Genomics investigation of the causes of disease in diverse populations
- 8 September 2025 to 2 December 2025
- Project No: D26041
- DPhil Project 2026
- China Kadoorie Biobank (CKB) Clinical Trial Service Unit and Epidemiological Studies Unit (CTSU)
Background
Genetic analyses provide powerful tools for understanding the causes of disease. Genetic differences between individuals which are associated with disease risks highlight biological processes involved in disease; enable identification of individuals at high risk of disease; and potentially contribute to development of new drugs for disease prevention or treatment. The power of these investigations can be enhanced by combining data from many different populations, and by identifying similarities and differences between them. Large prospective biobank studies, such as China Kadoorie Biobank (CKB) and UK Biobank (UKB) are well-positioned to fulfil these goals (http://www.ckbiobank.org/achievements/genetic-collaborations).
In CKB and UKB, electronic health record linkage records deaths and hospitalisation episodes for thousands of different diseases. Genome-wide genotype data are currently available for 100,000 CKB participants and all UKB participants. Whole genome sequence data are available in all participants in both CKB and UKB. Many other data are also available, including proteomic data for ~10,000 proteins in 4,000 CKB participants and for ~3,000 proteins in 54,000 UKB participants (with both datasets expected to expand considerably over the next 2–3 years) and blood biomarkers (e.g., clinical biochemistry, metabolomics, gut microbiome, serology) in all or subsets of participants. Together, these provide unprecedented opportunities for comparing the genetic architecture of disease in Europeans and East Asians, and for using genetics to investigate the contribution of genetic and other risk factors to a wide range of diseases and traits.
research experience, research methods and skills training
A wide range of genetics and genomics projects are available. The specific areas of research will be developed in discussion with the student according to their interests and aptitudes, but will potentially include several of the following:
- Genome-wide association analysis of relevant diseases or traits
- Trans-ancestry meta-analysis
- Impact of genomic structural variants on disease and risk factors
- Construction and application of genetic and/or polygenic scores
- Formulation and coding/programming of novel analytical approaches
- Mendelian randomisation, including traditional and genetic epidemiology
Examples of possible project areas include:
- Stroke and stroke subtypes
- Spondylosis (arthritis of the spine)
- Respiratory disease
- Infection and immunity
- Population genetics and natural selection
The student will work within a multi-disciplinary team. There will be training in statistical and computational genetics, epidemiology, statistical analysis, and attendance at relevant courses as required. By the end of the DPhil, the student will be able to plan, undertake and interpret analyses of large-scale genetic data, and report research findings, including conference presentation and publications as the lead author in peer-reviewed journals.

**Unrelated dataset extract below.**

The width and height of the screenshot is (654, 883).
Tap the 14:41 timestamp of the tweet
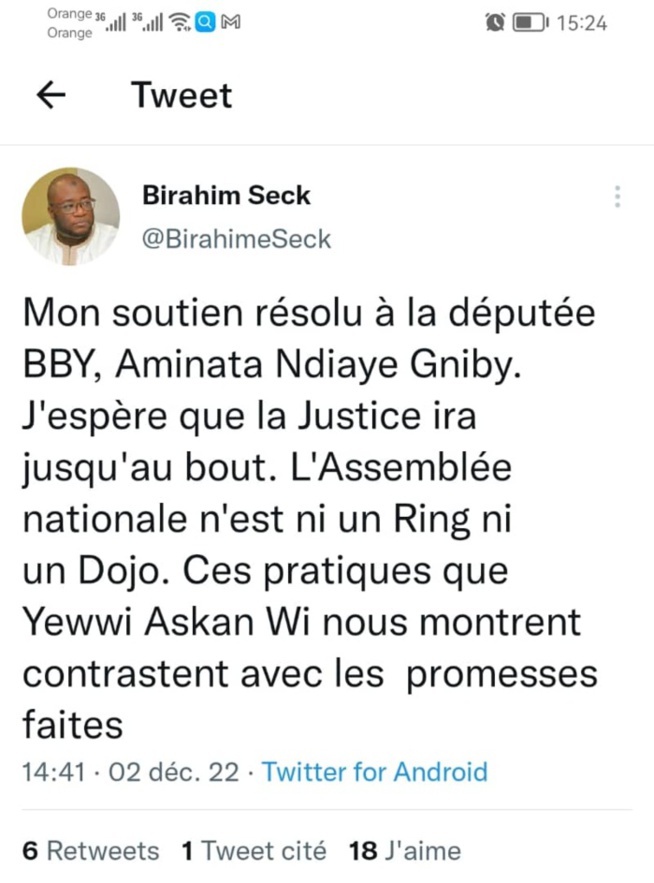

FIELD WORK, SECONDMENTS, INDUSTRY PLACEMENTS AND TRAINING
The project will be based within the CKB research group, part of NDPH and based in the Big Data Institute. There are excellent facilities and a world-class community of population health, data science and genomic medicine researchers. There may be opportunities to work with external partners from industry and other research institutions
PROSPECTIVE STUDENT
The ideal candidate will have good first degree (2.1 or higher) and MSc or equivalent experience in a relevant subject, with a strong interest in one or more of genetics, statistics, computational biology, or epidemiology. The project will involve large-scale data and statistical analyses, so requires some aptitude for data handling and programming.